La conscience du foetus dans le ventre de sa mère

Car si la construction de la conscience précède la construction de l’univers de perception, et cela en conformité avec la mécanique quantique qui assure qu’il n’y a pas d’univers sans observateur, alors la question de la conscience du foetus dans le ventre de sa mère se pose dès la fusion de l’ovule et du spermatozoïde et non bien après. La négation de la conscience a servi de base aux sociétés secrètes satanistes aussi bien pour l’organisation de génocides que pour l’éventration de femmes enceintes par les Républicains lors du génocide vendéen, pratique qui

rappelle étrangement l’arrachement des entrailles pour extraire le foetus.

Avorter c’est nier le don de vie

Quand une femme poursuit sa grossesse jusqu’à son terme, elle fait un don de vie à son homme. Un garçon, et c’est son homme en petit qu’elle offre. Une fille, et elle double l’amour qu’elle va donner à son homme. Avorter pour une femme, c’est refuser de faire ce don de vie à son homme. Et si un homme demande à sa compagne d’avorter, c’est qu’il refuse de recevoir ce don de vie. L’avortement doit donc rester une exception (avortement thérapeutique, viol, …) et non un gadget qui exprime l’égoïsme et le manque d’amour. Nous devons donc parler de possibilité légale d’avorter, et non de droit. Nous n’avons pas le droit de mettre fin à un processus vital si nous aimons et si nous avons une conscience.

Nous sommes tous nés de parents qui ont refusé d’avorter

Rendons grâce à nos parents de ne pas avoir succombé à la tentation de l’égoïsme et de l’irresponsabilité. Rendons grâce (Thanksgiving veut dire action de grâce) à nos parents de nous avoir élevé dans l’amour. Comment peut-on avoir survécu à l’horreur des camps de concentration et défendre une autre horreur, celle d’arracher une conscience des entrailles du ventre de sa mère, comme l’a fait Simone Veil? Car ce n’est pas l’avortement thérapeutique (étendu souvent au cas de viol) qui est défendu par les suffragettes et les féministes mais bien l’avortement gadget prôné par ceux qui crachent sur la vie. Les médias dépendants ne parlent jamais du nombre de mères qui défendent l’avortement (qui ne doit pas dépasser zéro!), toujours du nombre de filles qui défendent l’avortement.
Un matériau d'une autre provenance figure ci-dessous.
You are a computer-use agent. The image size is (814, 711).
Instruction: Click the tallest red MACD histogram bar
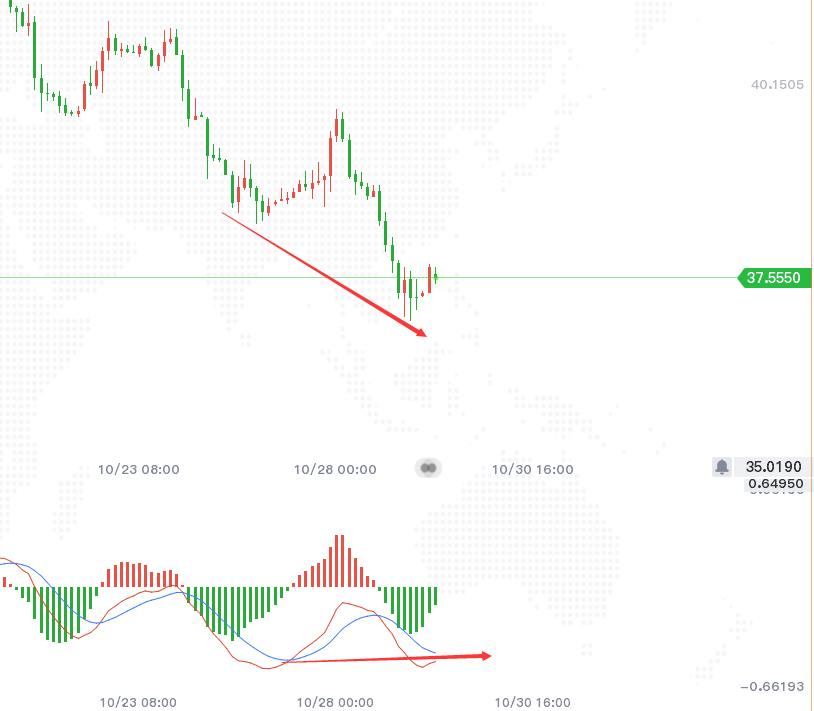point(340,561)
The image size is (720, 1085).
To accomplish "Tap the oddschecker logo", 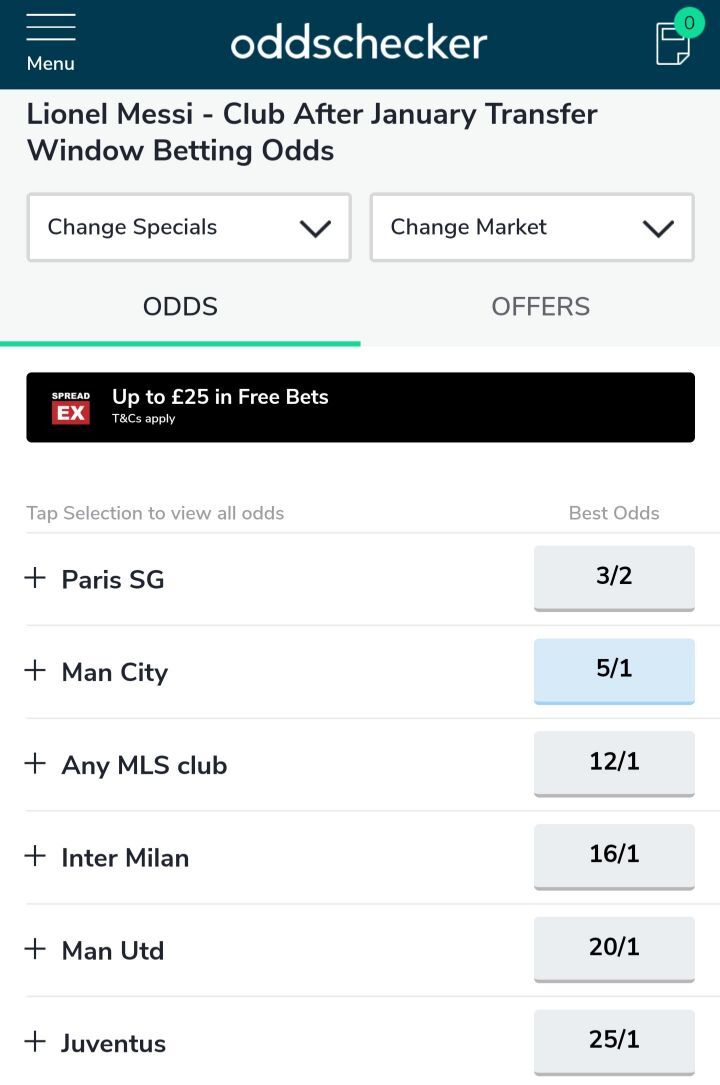I will pos(359,43).
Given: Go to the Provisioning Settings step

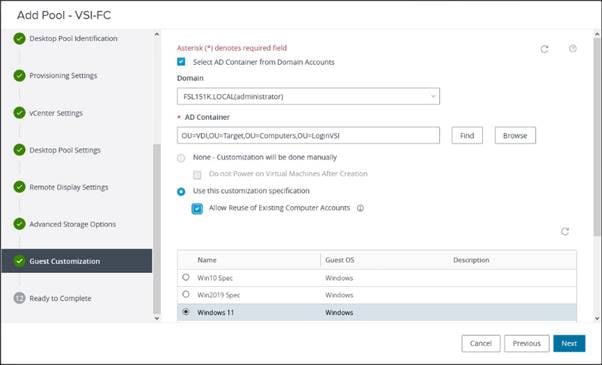Looking at the screenshot, I should (x=63, y=76).
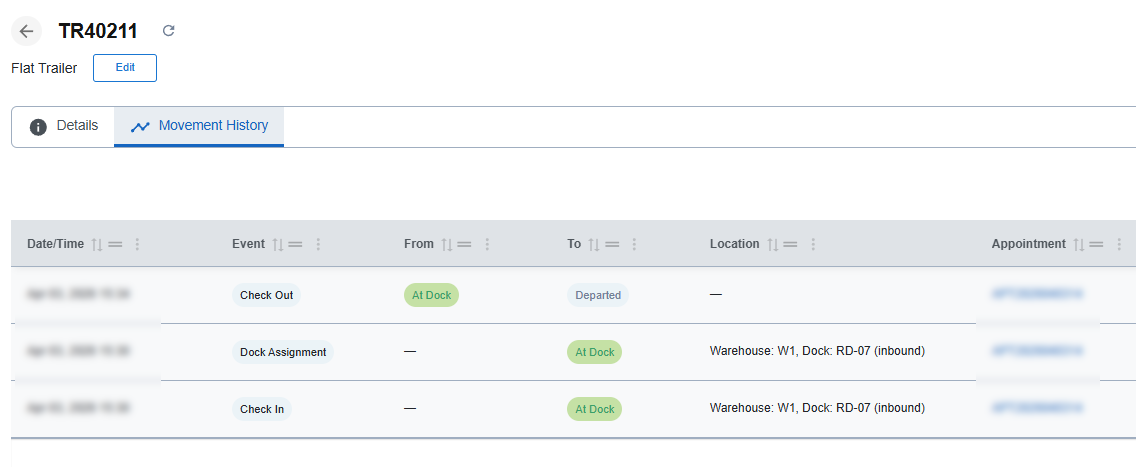This screenshot has height=467, width=1136.
Task: Select the Movement History tab
Action: [x=199, y=126]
Ils ne parlent pas non plus des destructeurs de Tabernacle Shriners et de leurs héritiers francs-maçons et Illuminati, ceux-là même qui ont brûlé l’Arche d’Alliance et les Tables de la loi, où figure notamment le 5eme Commandement «Tu ne tueras point». Commandements qui justement nous distinguent des animaux dont ces sociétés secrètes se revendiquent.

Références

[1] Eric Zemmour, Le suicide français, Robert Laffont, 2014

[2] Libération est toujours à ce jour sponsor de Bondy Blog. On peut parler d’une

collaboration d’une grosse partie de la presse française (France Inter, Télérama, Le Monde, Libération, Les Inrockuptibles, …) à la haine et au racisme, jugé «positif» par ces usurpateurs de l’intelligence qui n’adulent que ceux qui viennent de l’autre côté du périph.

[3] Martine Gozlan, Il hait, on sait, on se tait Pourquoi Mehdi Meklat était le chouchou des médias, Marianne, numéro 1039 du 24/2 au 2/3/2017, page 20

[4] Bruno Marchal, Calculabilité, Physique et Cognition, http://bibliotheques.univ-lille1.fr/grisemine

[5] Arthur Conan Doyle, Le chien des Baskerville, Livre de Poche

Citation

Il est une légende qui raconte que l’enfant dans le ventre de sa mère connaît tout du mystère de la Création, de l’origine du monde jusqu’à la fin des temps. A sa naissance, un messager passe au-dessus de son berceau et pose un doigt sur ses lèvres pour que jamais il ne dévoile le secret qui lui fut confié, le secret de la vie. Ce doigt posé qui efface à jamais la mémoire de l’enfant laisse une marque. Cette marque, nous l’avons tous au-dessus de la lèvre supérieure, sauf moi.

Le jour où je suis né, le messager a oublié de me rendre visite, et je me souviens de tout…

Marc Lévy, La première nuit, Presses Pocket, page 489 et 4eme page de couverture.

Pour les lecteurs de Marc Lévy, commencer par Le premier jour, La première nuit est la suite du premier jour.